Sally sits up on the couch when she hears the jingling of keys at the front door. She has spent the afternoon watching TV in her dressing gown, coughing up her lungs, and deciding that she will quit the smokes in the new year. She is yet to shower, though she keeps telling herself she will in a few minutes, when the painkillers kick in and her headache eases. Her eyes are tired but she doesn’t want to close them. She won’t sleep tonight if she does.

Eoghan walks into the sitting room eating a chicken fillet roll from the deli, a can of coke bulging out of his trouser pocket. He has inherited his father’s propensity for putting on weight around the gut, and Sally feels like she should tell him that his jumper has become too tight. She doesn’t say anything, however, just watches him sit down onto the chair opposite her. He says ‘hi’ chewily; there is a blob of mayonnaise at the corner of his mouth.

‘How was work?’ Sally says.

Eoghan says fine, but busy. He works as a salesman in an electronics shop in the city centre.

‘There was some smell of smoke in here this morning, Ma,’ he says.

Eoghan doesn’t like when Sally smokes inside. She thought she could get away with having a couple, it being so close to Christmas. He also doesn’t like when Sally invites her friends over in the early hours of the morning, though he doesn’t mention this as often as he used to.

‘Sorry, love,’ Sally says.

Eoghan finishes his roll and mercifully cleans the spot of mayo off his face. He crumples up the deli paper before cracking open the coke can.

‘I was talking to Dad,’ Eoghan says. ‘I told him that myself and Jenny wouldn’t be down till Christmas Day because we’re seeing her folks on Christmas Eve.’

Sally nods, says nothing.

‘And he was annoyed because apparently he wants some help with the cooking.’

Sally weakly mumbles a sound like an ‘oh’ of surprise. She then shrugs as though her ex-husband’s annoyance were a topic she knew nothing about. It has become a safe and reliable modus operandi to say as little as possible about Eoghan’s father when he brings him up. She wonders sometimes though what Aidan says to their son about her. Eoghan continues:

‘But sure he has Freda to help him anyway like.’
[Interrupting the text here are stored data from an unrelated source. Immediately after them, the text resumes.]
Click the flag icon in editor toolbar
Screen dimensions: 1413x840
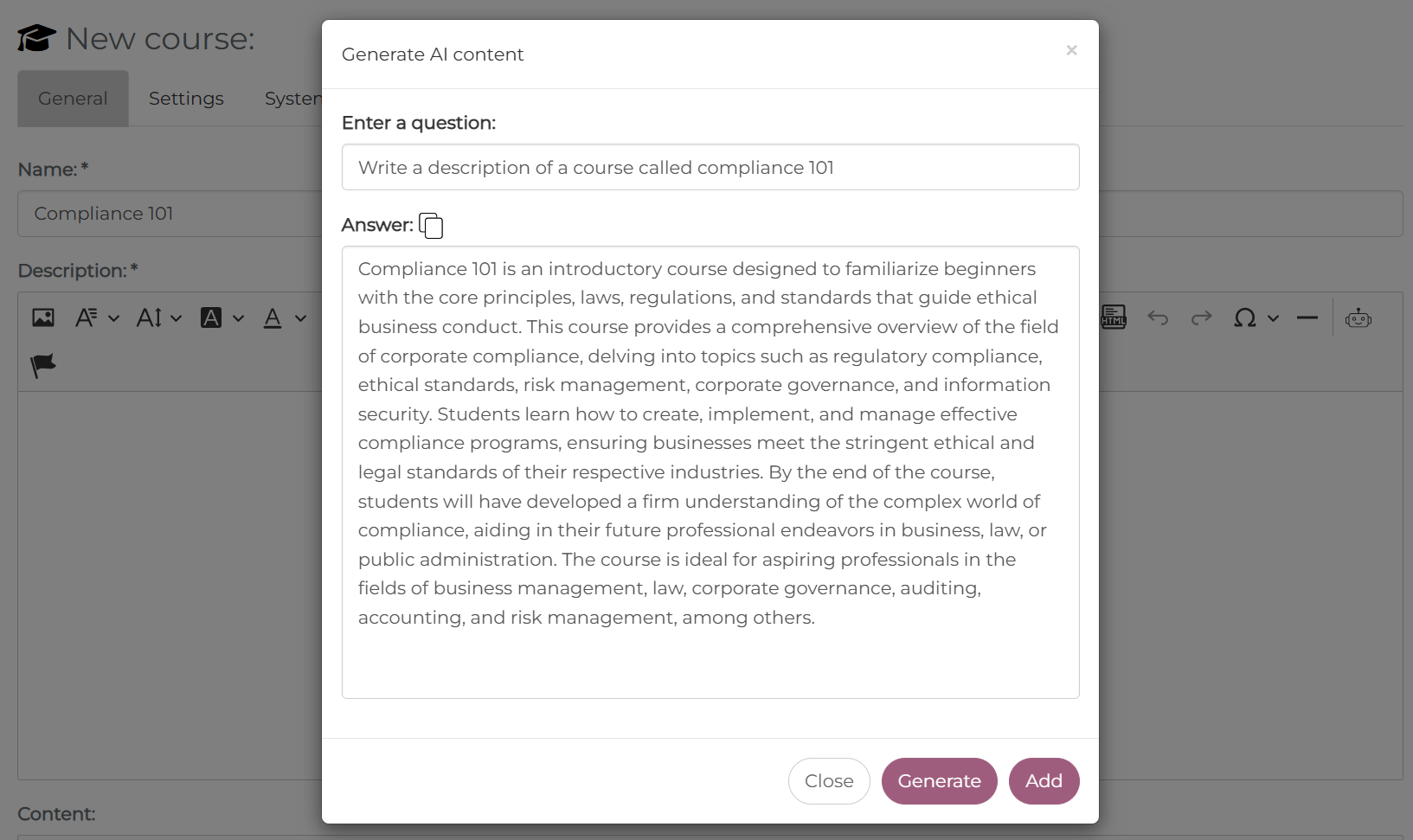coord(43,366)
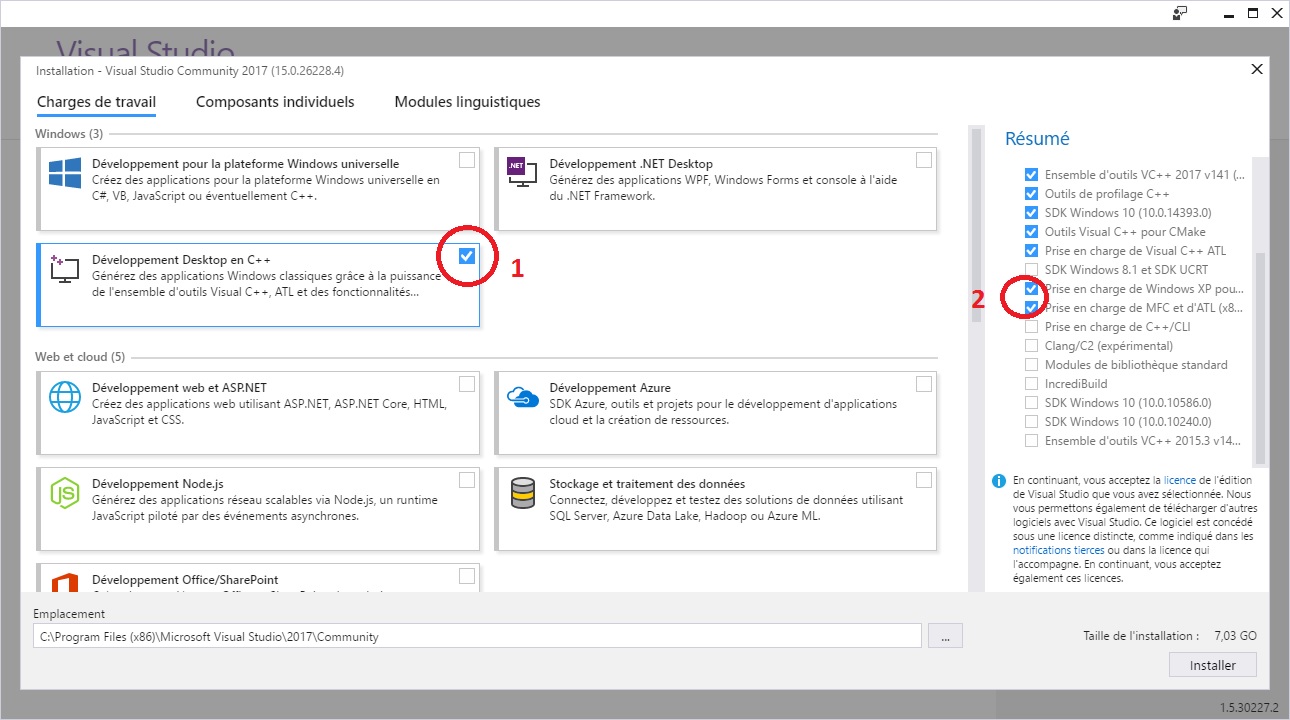
Task: Tick Développement Azure workload checkbox
Action: 923,384
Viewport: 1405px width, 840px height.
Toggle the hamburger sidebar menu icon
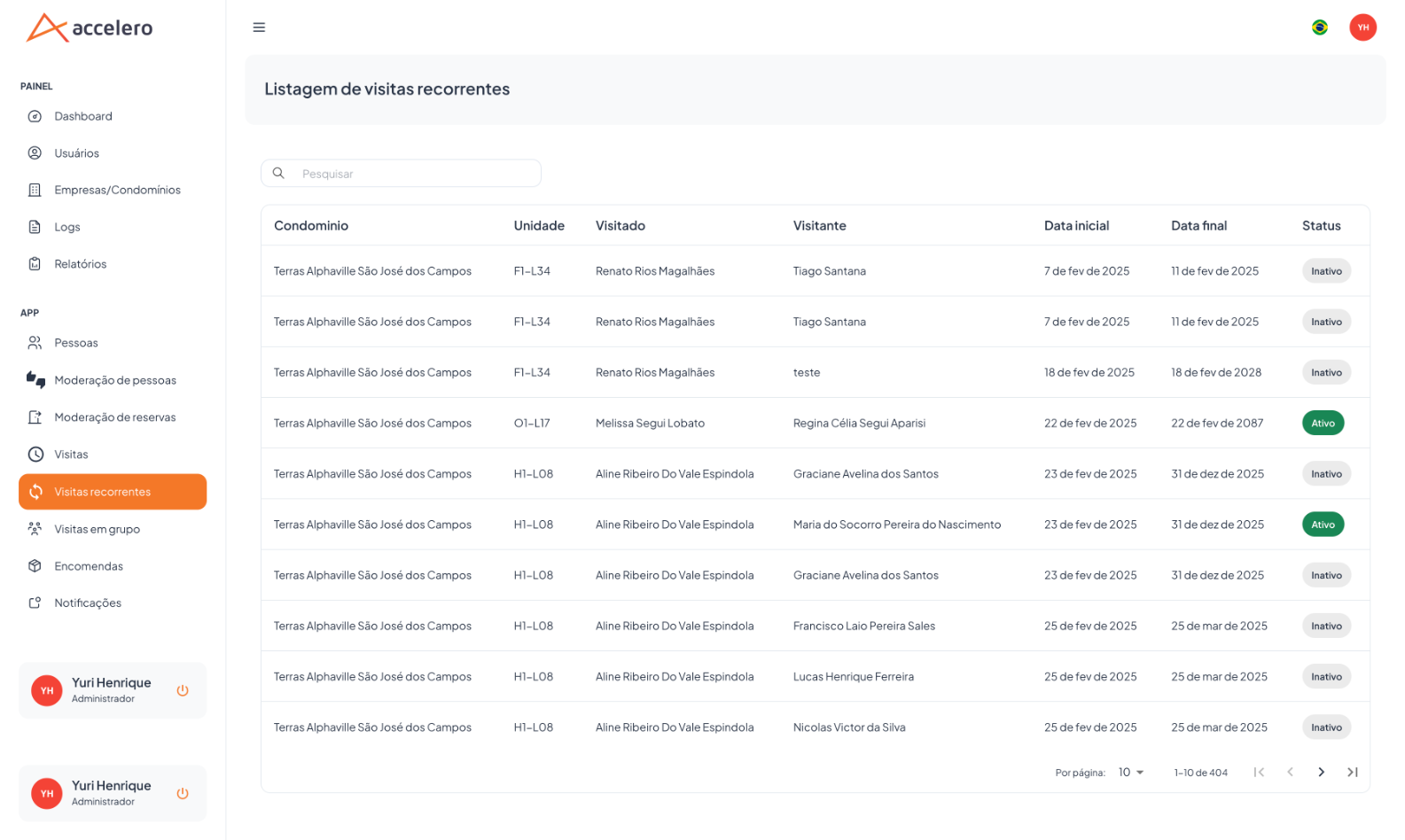[259, 27]
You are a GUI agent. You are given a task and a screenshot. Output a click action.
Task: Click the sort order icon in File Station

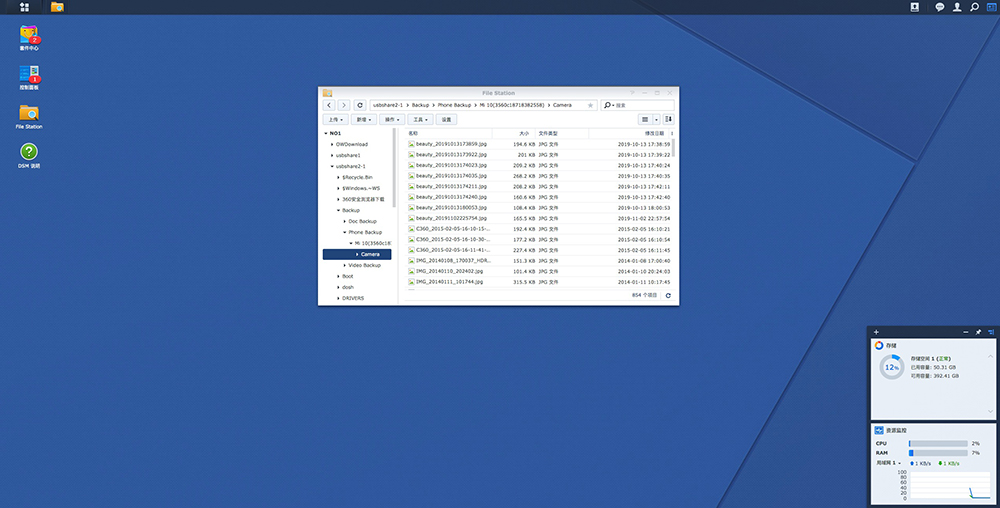(669, 119)
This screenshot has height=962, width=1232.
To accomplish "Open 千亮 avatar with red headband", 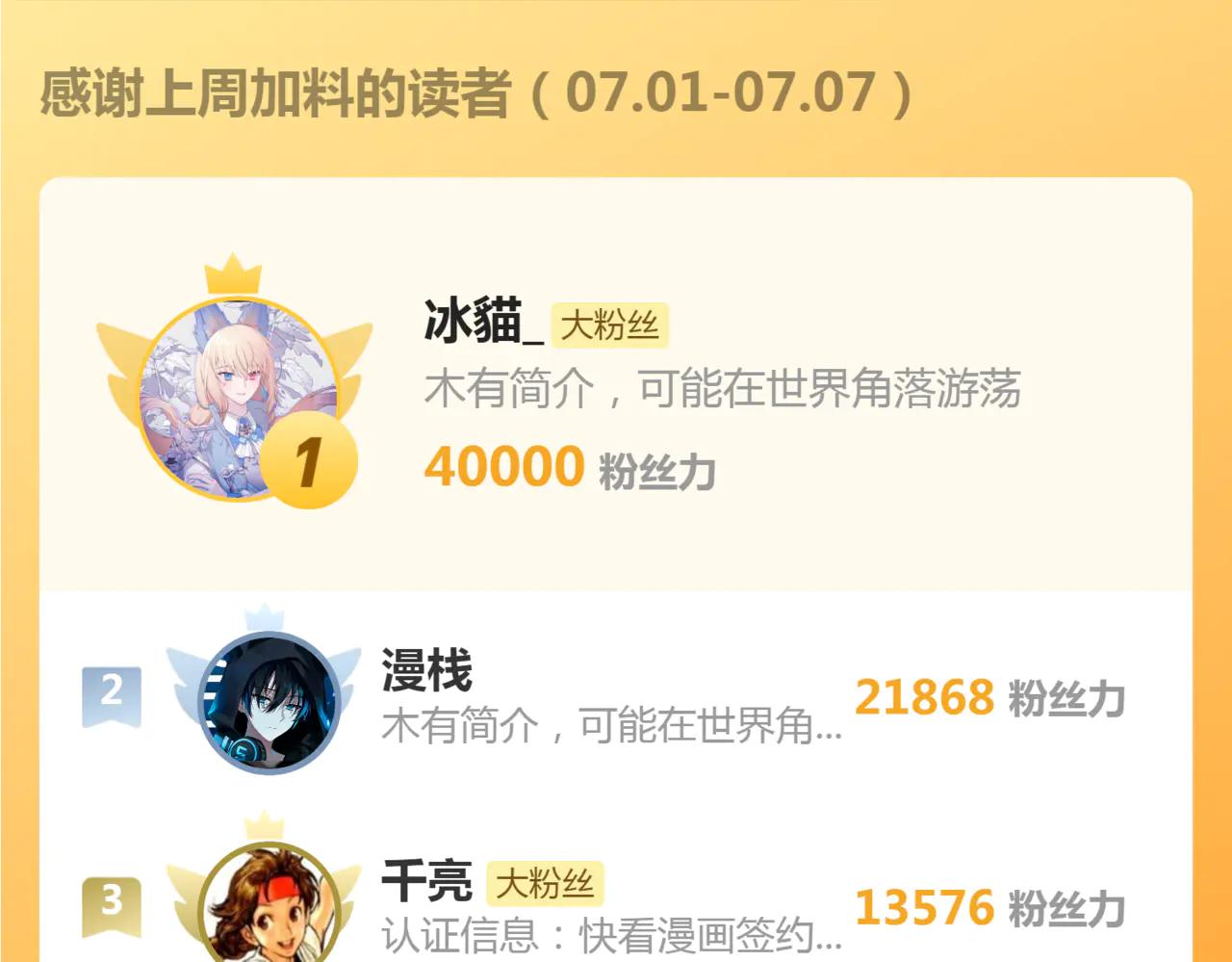I will click(x=269, y=903).
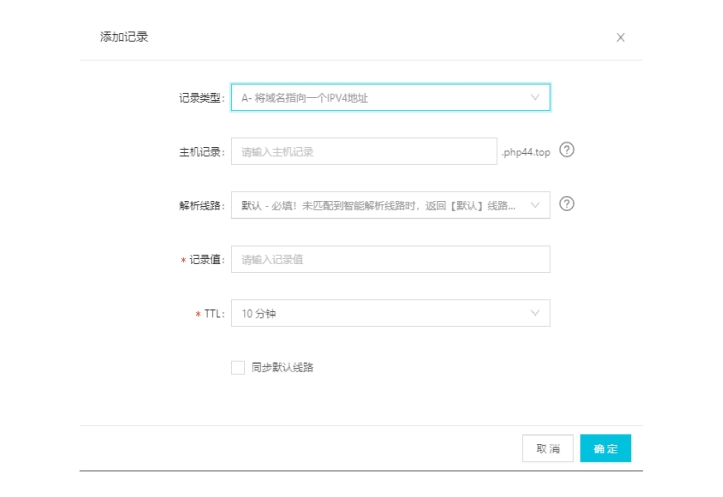723x497 pixels.
Task: Click the .php44.top domain suffix text
Action: click(526, 152)
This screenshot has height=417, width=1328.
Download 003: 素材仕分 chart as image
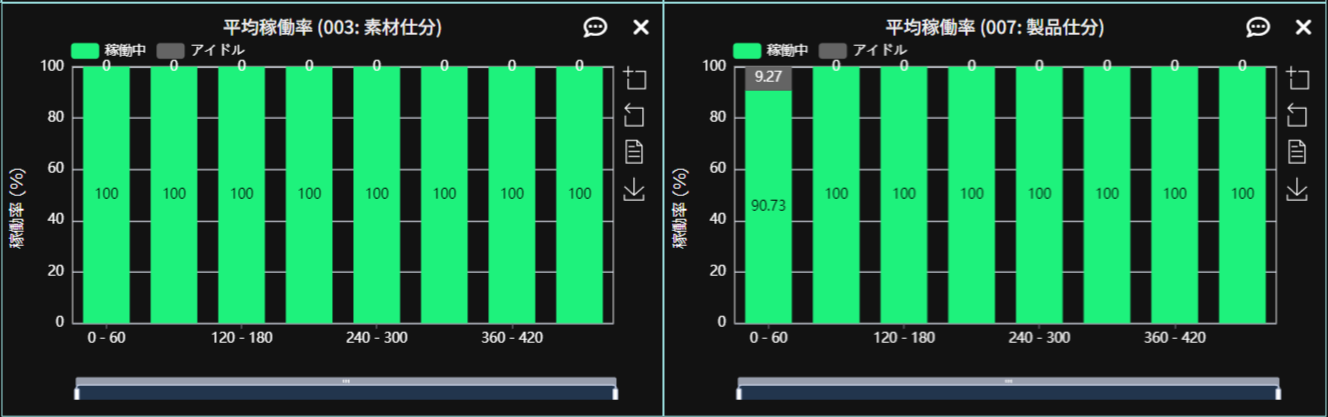pos(634,189)
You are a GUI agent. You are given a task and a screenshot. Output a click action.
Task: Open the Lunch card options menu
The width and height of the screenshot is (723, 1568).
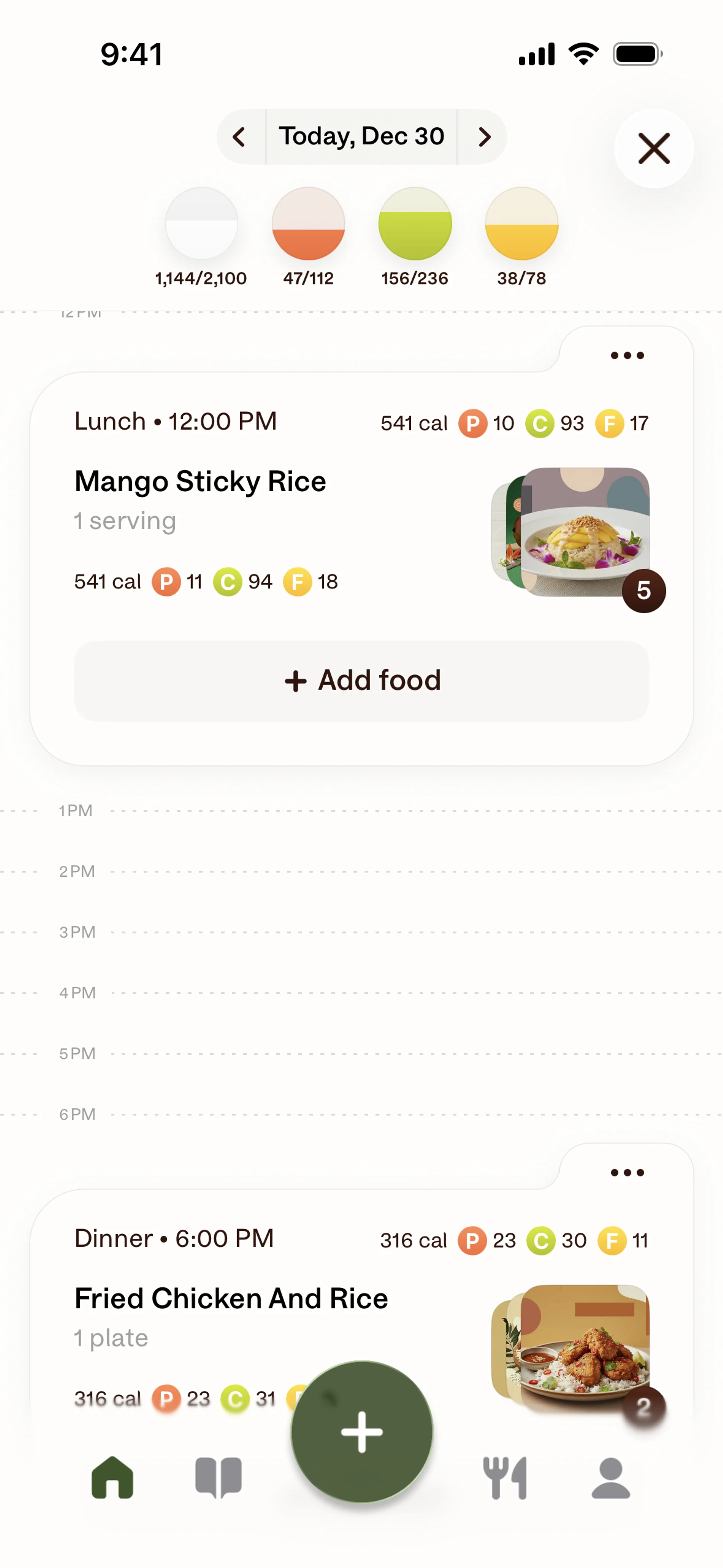click(x=627, y=356)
Sally slowly rolls her eyes, raises her eyebrows, and presents her son with a quick and knowing smile. It is an act, a performance of contempt, but one her son accepts without query. Sally knows that Freda is the figure, the symbol at whom Eoghan can fling his frustrations about Sally and Aidan’s divorce. And from what little knowledge he possesses about it all, it would make sense to him for Sally to dislike her too.

‘You know what your daddy is like,’ is all that Sally says. Then they talk about something else.

 

Sally met Aidan Keogh in a pub on Usher’s Quay in 1987 – she was nineteen. That first night he called Sally ‘girl’ enough times that she was sure that he had forgotten her name. He was two inches shorter than her, slim-built, with a small head and hands. He wore a grey three-piece and a musky perfume that made Sally want to lean in towards his neck. Whenever they entered or exited a place, he made a big show of letting Sally go first. He said it was only his second time in Dublin, that he needed to be ‘shown around a bit’. He said that he was up from Cavan for business, that he had just come into a lot of land because of his father’s death. He paid for their drinks out of a fist-sized bundle of notes that he kept in his breast pocket.

At that time Sally was working in the office of a furniture warehouse in East Wall, run by her uncle Séamus. Uncle Séamus was actually a cousin of some sort, and had also, since the death of Sally’s father when she was eight, been the most consistent male influence on her life. She looked after the paperwork and answered the phones, working out of a tiny desk in an alcove at the back of Séamus’ office, next to an old dot matrix printer that made a horrific scratching sound from one end of the day to the other. She had been there for three years and wanted a change, even if her mother warned against it – ‘Thanks be to God that you have the job… Sure couldn’t you be doing a lot worse’.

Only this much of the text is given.